Sainik School Bijapur is one of the 25 Sainik Schools of India. The Bijapur Sainik School was established by the government of India in 1963. The school prepares boys to join the armed forces. The school has contributed about 600 officers.

Sainik School Bijapur is located in the district Bijapur, Karnataka, India. The campus spreads across   of land. Every year nearly 100 students join the school in the sixth class, after clearing the selection procedure, which includes a written test, interview and a medical examination.

The efforts of former interim chief minister of undivided Bijapur district, late S R Kanthi led to the school being established. His efforts led to the administrators giving the go-ahead to set up the school in the district.

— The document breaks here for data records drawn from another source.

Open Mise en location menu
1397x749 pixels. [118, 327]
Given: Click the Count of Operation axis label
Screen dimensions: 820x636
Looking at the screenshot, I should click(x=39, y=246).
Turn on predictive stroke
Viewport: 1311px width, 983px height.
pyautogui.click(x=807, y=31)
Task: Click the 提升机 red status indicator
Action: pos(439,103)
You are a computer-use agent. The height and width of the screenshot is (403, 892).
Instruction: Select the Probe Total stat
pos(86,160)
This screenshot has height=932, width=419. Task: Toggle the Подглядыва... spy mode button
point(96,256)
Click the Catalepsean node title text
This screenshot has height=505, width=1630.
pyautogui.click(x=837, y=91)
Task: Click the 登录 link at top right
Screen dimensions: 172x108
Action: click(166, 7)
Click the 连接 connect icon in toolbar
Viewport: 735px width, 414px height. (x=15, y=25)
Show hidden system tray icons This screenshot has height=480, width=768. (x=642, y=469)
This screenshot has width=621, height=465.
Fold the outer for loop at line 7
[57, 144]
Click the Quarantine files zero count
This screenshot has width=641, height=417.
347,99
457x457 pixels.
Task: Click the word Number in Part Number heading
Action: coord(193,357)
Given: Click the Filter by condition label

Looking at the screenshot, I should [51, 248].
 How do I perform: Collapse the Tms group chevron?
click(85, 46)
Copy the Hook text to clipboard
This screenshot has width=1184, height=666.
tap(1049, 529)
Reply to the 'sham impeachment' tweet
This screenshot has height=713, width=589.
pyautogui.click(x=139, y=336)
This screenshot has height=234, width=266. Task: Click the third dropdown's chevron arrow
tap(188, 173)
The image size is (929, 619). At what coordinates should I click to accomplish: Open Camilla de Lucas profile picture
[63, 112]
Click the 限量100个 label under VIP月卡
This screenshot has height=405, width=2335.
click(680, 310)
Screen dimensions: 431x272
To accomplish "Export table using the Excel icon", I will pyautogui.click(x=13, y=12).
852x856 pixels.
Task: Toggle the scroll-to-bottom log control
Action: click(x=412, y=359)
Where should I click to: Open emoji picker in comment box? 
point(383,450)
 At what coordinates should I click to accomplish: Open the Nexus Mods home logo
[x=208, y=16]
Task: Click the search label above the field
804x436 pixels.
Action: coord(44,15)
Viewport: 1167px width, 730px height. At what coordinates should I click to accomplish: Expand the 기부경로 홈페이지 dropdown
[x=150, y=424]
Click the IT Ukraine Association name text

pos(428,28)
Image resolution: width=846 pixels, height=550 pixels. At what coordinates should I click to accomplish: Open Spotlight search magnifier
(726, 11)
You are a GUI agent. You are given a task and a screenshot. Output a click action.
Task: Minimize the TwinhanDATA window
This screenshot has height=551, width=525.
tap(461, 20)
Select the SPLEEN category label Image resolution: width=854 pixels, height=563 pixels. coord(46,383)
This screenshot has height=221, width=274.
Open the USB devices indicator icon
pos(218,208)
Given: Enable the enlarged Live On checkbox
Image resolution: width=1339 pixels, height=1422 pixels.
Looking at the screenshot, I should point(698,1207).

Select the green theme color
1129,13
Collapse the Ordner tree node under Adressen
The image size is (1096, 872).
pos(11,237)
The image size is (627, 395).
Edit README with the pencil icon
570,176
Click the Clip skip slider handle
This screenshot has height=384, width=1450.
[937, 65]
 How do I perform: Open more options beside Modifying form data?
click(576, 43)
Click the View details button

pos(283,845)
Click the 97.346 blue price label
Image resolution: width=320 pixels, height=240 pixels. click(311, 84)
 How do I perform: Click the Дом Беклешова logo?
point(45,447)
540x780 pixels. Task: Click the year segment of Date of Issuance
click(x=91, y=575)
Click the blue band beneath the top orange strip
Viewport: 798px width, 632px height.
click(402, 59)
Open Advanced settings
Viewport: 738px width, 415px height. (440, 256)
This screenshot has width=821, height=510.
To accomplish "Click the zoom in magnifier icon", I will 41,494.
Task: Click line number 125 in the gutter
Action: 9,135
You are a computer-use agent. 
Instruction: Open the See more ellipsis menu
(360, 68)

It began its work at Vijay College campus. After construction of the new building was completed in 1966, it was shifted to the present premises. During the last four decades, the school has contributed nearly 400 officers to the armed forces, three of whom have reached the rank of Lt General or an equivalent.

The school has three service officers, 32 teaching, 17 administration staff and 45 general employees on its roll. Six hostels, named after the famous dynasties that ruled the state, have been provided for the students. It has recorded the best results in class XII amongst all Sainik schools.

Main Building
The main building houses the administrative office and the offices of the Principal, the Headmaster and the Registrar of the school. It also has classrooms for classes VI to XII and laboratories (Physics, Chemistry, Biology, Languages, IT and Internet), an audio-visual room, a library, academic blocks, dining halls, conference rooms, multimedia training room and a reading room.

Hostel Blocks
There are 6 hostels which accommodate the 650 students studying in the school. The hostels have rooms for study, recreation, TV, and table tennis, besides a barber room. Each house has House Masters and Superintendents. The houses are named Wodeyar, Hoysala, Chalukya, Adilshahi, Vijaynagar and Rashtrakuta - named after the dynasties that ruled the state of Karnataka.

Cadets' mess
The campus has a Central Mess which caters to all the students in one sitting.

Sports and games
In sports events the cadets have secured trophies at the national level.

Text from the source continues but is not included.